11 career learnings in your 20’s that set you up for life
Like most things in life, the more you stick with them, the better the rewards. And this is certainly true with your career. When you’re in your 20’s there are essential things that everyone has to learn that fine-tune your focus for a fine career ahead. In a very real way, your 20’s are like the professional training ground for your future career.
Here’re 11 things that you learn as a 20-something that will help you blossom into your 30’s…
- You learn that a ‘dream job’ is a myth – naïvely expecting any job to be a dream job is setting yourself up for disappointment. Some jobs will be better than others, but the trick is to find the good parts of the job and make the most of them while using your resources to network and build skills that will springboard you onto bigger and better jobs in the future.
- You start to take interviews seriously – now that you have a couple of jobs under your belt, (even the casual weekend ones count), you know that things start to get more competitive on the jobs front as you progress. You learn that you need to prepare for interviews to stand out from the pack. ‘Winging it’ just won’t fly. And it won’t get you the job.
- You’re losing the “apprentice’s” nerves – we’ve all been there. On your first job, you worry that if you make a mistake or speak up when something is wrong you might get fired or judged harshly. You don’t want to stand out. But as you learn the ropes in your 20’s, you gain confidence – and the ability to use constructive criticism, well, constructively!
- You learn about your own work cycles – the more you work, the more you understand about when you are at your most productive and when you’re not – and to timetable yourself around this. (You also learn not to fret when you’re feeling unproductive or have low energy as this is just part of the cycle).
- That delivering a presentation or speech is not going to kill you – you’ve probably done a little bit already; presenting an update in a meeting or giving the new staff an orientation talk. You might not be ready to present to an auditorium filled with 1,000 people, but you are learning that getting up in front of a bunch of people isn’t so scary. It’s all part of the job and part of the territory of becoming proficient in your field.
- You learn that it’s OK to say “no” occasionally – you’re no longer the frightened young thing that feels they have to take everything on, just to prove your worth.
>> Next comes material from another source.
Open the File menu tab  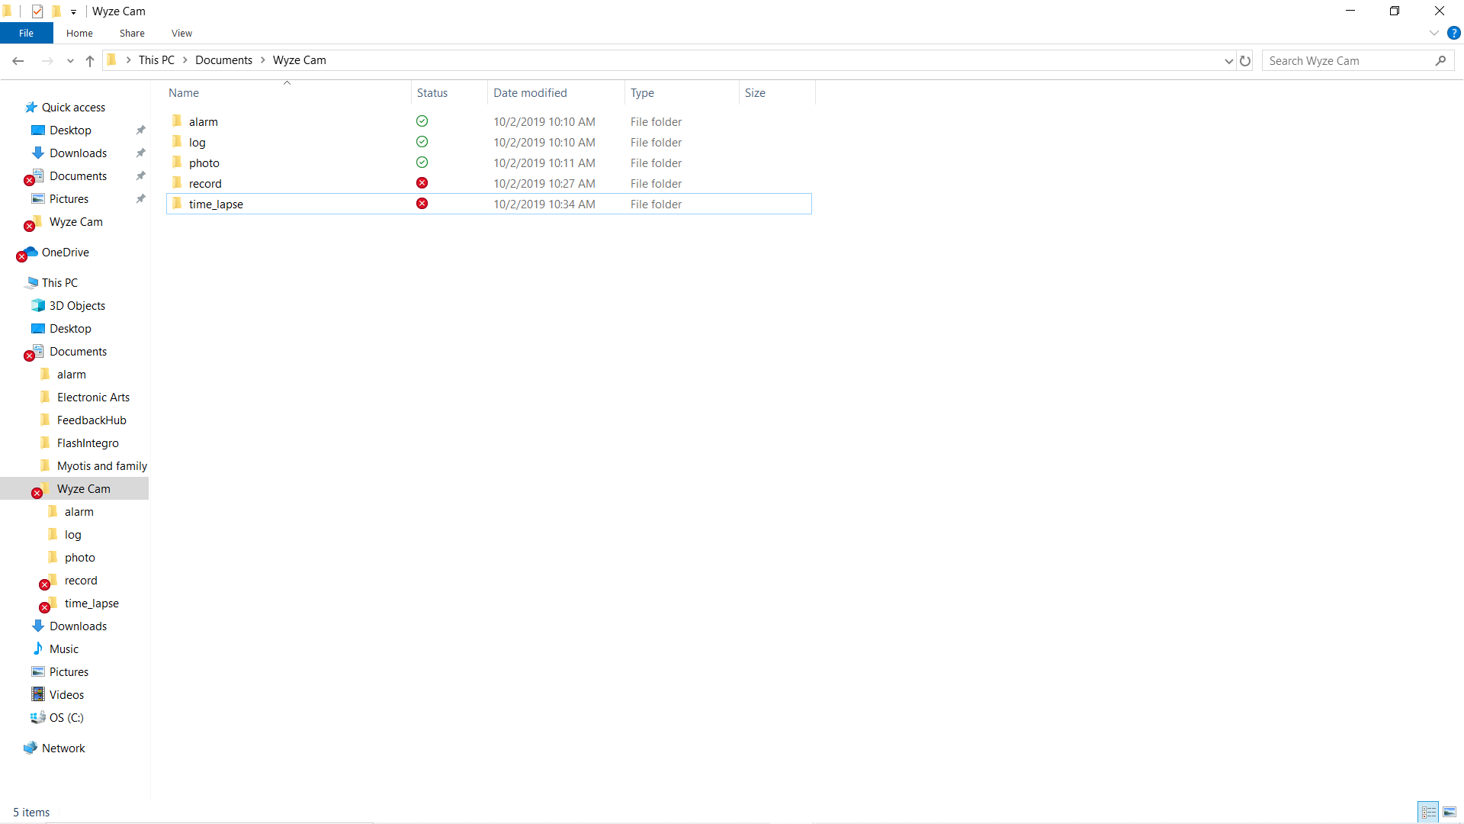[x=26, y=33]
Of course, when you are starting out it’s important to demonstrate that you’re not afraid of rolling up your sleeves and getting to work on tasks that are not really a part of your job description. But now, you’re learning that there are times when you can gracefully put your foot down and reject a request, particularly when there are other higher priority tasks to focus on.
- You start to understand the types of jobs that will make you happy – and you know how to assess potential job opportunities by accessing your networks, speaking to colleagues and mentors and through the job advertisement or interview process.
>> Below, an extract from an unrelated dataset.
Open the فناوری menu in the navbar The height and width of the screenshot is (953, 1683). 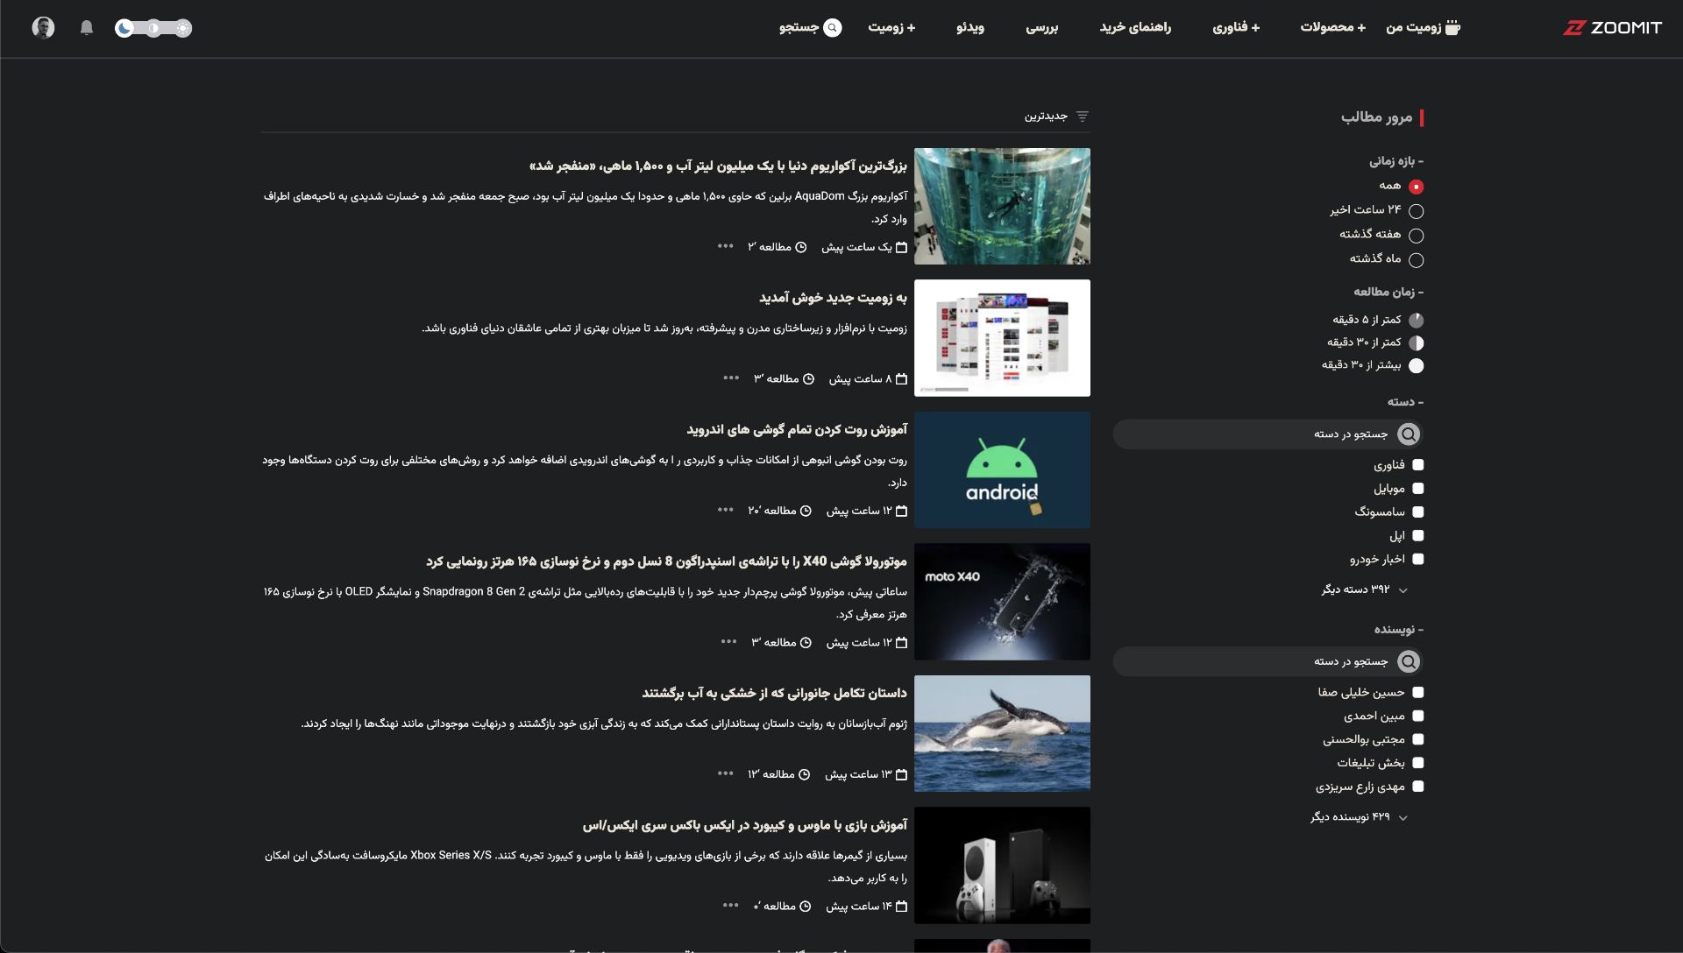click(1236, 27)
- You’re learning a thing or two about productivity – these skills take time. Productivity involves more than just being busy. You’re learning not to check emails every five minutes, and you know how good it feels to tick completed tasks off the list. You aim to achieve one significant task before lunchtime, and you no longer put off the less appealing tasks until the end of the day. You are developing a sense of calm and order and know how to get on with things.
- You’re realising that it is good to delegate – this doesn’t mean you’re learning how to cop out, but more like how to make the most of your time, and avoid things you shouldn’t be doing. This sometimes involves delegating to more junior team members while you focus on the bigger picture. With the permission of your manager, you are gaining the experience to pick the right people to delegate to and developing your ability to read the skills and strengths of others in the team.
- You are understanding yourself better – with more time in the workplace, you get to know your talents and your weak points. This will give you the confidence to put yourself out there for jobs you know you will do well at and that will maximise your skills. And you can avoid those that won’t enhance your career prospects.
- You learn that office Christmas parties are work events – as fun as it might be to relax and let your guard down with your colleagues, the annual Christmas party isn’t a time to drink too much and play games on photocopying machines. One of the best things you’ll learn in your 20’s is how to moderate your behaviour and understand responsibility (and that you have to show up for work the next day!).
Now that you’re in your 20’s, you’re all grown-up and it just gets better and better.